We cited and use excerpts from a study (2) into short term and longer term (2) of up to six months which shows that alcoholics with years of recovery still have low HRV although it improves although this is dependent of severity of the alcoholism.

“It is known that chronic and heavy alcohol use has a toxic effect on the nervous system,[2] including effects on autonomic nervous system.[3] Specifically, heavy alcohol use can cause cardiac autonomic neuropathy,[4] which in turn, is associated with greater mortality.

Resting cardiac autonomic function reportedly favors energy conservation by way of parasympathetic dominance over sympathetic influence. Heart rate is characterized by beat-to-beat variability over a wide range, which has been reported to indicate vagal dominance and thereby parasympathetic dominance.[5]

In those with alcohol dependence, HRV is lower than in healthy individuals even after several days of abstinence.[13,14] This decrement may improve with abstinence for long periods of time.[15,16]

A study of 24-h ambulatory HRV found significantly reduced HRV in alcohol-dependent men with established vagal neuropathy and in some without.[17] Alcohol dependence has been shown to compromise vagal output measured before sleep onset, which correlates with loss of delta sleep and morning sleep impairments.[18]

Reduced HRV was found in alcohol-dependent patients with negative mood states and compulsive drinking.[19] Rechlin et al.,[20] reported reductions in HRV in patients with alcohol dependence, and this has been consistently reported in subsequent studies.[21,22]”

“Heart rate variability (HRV) was studied in 11 chronic alcoholic subjects (3) , 1–30 days after the beginning of abstinence and again 5, 12 and 24 weeks later. Two patients could be re-examined after 19 and 22 months, respectively. In the follow-up study, the total patient group showed a statistically significant increase in HRV with prolonged abstinence of at least 6 months.

No recovery of efferent vagal function was found in 4 patients. It is suggested that the vagal neuropathy may improve in chronic alcoholics, but perhaps only in patients with a short to moderately long duration of drinking history (3)”.
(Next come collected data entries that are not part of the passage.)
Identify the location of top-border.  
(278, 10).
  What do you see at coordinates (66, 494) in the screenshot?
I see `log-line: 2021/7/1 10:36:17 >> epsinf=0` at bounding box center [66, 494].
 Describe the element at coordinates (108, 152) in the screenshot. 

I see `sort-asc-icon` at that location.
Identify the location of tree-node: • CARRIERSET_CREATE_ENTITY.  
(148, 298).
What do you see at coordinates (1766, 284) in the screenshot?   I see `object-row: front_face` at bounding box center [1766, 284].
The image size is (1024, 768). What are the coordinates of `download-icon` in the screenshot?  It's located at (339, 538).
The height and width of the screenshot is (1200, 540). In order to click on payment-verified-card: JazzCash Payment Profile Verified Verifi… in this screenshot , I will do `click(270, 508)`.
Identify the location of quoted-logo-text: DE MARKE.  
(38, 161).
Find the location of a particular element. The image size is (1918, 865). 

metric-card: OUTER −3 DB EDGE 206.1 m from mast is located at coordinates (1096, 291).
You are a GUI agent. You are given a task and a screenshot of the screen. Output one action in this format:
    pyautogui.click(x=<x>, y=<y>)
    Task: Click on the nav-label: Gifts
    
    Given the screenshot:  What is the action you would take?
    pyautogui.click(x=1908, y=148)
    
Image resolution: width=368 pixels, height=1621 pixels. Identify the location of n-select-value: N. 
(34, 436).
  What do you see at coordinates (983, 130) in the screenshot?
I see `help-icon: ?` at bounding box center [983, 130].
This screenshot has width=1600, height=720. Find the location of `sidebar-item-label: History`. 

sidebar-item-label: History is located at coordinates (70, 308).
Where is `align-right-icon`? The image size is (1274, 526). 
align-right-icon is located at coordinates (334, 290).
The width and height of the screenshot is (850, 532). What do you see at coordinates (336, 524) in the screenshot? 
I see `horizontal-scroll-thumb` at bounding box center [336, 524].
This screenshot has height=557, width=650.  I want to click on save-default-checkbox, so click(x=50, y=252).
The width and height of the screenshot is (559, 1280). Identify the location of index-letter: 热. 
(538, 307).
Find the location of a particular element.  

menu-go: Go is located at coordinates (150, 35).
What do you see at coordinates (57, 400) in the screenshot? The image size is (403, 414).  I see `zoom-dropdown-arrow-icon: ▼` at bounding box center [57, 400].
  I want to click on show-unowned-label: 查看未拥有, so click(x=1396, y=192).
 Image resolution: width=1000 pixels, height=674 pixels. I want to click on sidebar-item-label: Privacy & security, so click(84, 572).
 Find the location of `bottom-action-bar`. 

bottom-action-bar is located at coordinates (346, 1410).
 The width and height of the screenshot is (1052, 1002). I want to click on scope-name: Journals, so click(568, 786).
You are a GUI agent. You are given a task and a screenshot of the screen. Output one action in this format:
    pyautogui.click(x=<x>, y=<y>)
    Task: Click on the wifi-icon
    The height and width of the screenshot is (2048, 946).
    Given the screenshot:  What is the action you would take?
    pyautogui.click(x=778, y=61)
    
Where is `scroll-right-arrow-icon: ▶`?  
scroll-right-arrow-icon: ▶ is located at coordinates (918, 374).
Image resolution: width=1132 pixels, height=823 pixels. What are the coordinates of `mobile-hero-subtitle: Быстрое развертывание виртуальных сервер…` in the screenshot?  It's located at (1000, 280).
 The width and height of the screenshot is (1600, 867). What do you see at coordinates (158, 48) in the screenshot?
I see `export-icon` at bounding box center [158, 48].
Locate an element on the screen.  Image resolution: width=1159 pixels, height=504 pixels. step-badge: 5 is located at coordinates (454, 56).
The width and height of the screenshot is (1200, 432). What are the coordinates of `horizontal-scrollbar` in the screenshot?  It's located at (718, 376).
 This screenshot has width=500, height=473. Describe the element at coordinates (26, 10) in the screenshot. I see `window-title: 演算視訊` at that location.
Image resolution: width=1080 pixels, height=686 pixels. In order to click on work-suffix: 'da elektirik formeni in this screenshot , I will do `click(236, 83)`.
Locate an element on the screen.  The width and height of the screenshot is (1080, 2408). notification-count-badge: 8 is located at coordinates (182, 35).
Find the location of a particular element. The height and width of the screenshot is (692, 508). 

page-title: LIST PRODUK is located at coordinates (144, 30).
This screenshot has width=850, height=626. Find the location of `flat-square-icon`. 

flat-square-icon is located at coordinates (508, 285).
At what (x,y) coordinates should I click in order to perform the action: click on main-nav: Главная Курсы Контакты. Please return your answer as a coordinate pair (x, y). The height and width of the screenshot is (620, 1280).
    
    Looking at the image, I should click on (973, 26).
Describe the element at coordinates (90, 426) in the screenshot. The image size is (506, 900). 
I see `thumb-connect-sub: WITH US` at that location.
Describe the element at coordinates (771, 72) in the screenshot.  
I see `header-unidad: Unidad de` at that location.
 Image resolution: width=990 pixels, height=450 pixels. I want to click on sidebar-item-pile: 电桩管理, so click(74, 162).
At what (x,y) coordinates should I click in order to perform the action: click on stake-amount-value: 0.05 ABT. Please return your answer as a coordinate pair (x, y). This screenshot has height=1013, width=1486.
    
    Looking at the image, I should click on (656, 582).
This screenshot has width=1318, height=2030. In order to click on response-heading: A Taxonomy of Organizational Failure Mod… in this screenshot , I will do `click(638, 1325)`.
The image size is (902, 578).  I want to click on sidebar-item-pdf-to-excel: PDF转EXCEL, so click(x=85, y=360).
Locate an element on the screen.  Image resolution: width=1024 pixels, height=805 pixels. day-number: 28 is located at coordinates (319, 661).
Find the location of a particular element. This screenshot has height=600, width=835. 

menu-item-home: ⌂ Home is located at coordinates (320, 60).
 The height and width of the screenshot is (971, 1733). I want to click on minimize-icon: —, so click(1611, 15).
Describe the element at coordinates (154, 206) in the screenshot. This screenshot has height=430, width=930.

Thus it seems thee is a partial recovery in HRV as recovery proceeds although there may be work required depending on severity of one’s alcoholism.

References

1. THAYER, J. F., AHS, F., FREDRIKSON, M., SOLLERS, J. J., & WAGER, T. D. (2012). A meta-analysis of heart rate variability and neuroimaging studies: Implications for heart rate variability as a marker of stress and health.Neuroscience and biobehavioral reviews, 36(2), 747-756.

2. Ganesha, S., Thirthalli, J., Muralidharan, K., Benegal, V., & Gangadhar, B. N. (2013). Heart rate variability during sleep in detoxified alcohol-dependent males: A comparison with healthy controls. Indian journal of psychiatry, 55(2), 173.

3. Weise, F., Müller, D., Krell, D., Kielstein, V., & Koch, R. D. (1986). Heart rate variability in chronic alcoholics: a follow-up study. Drug and alcohol dependence, 17(4), 365-368.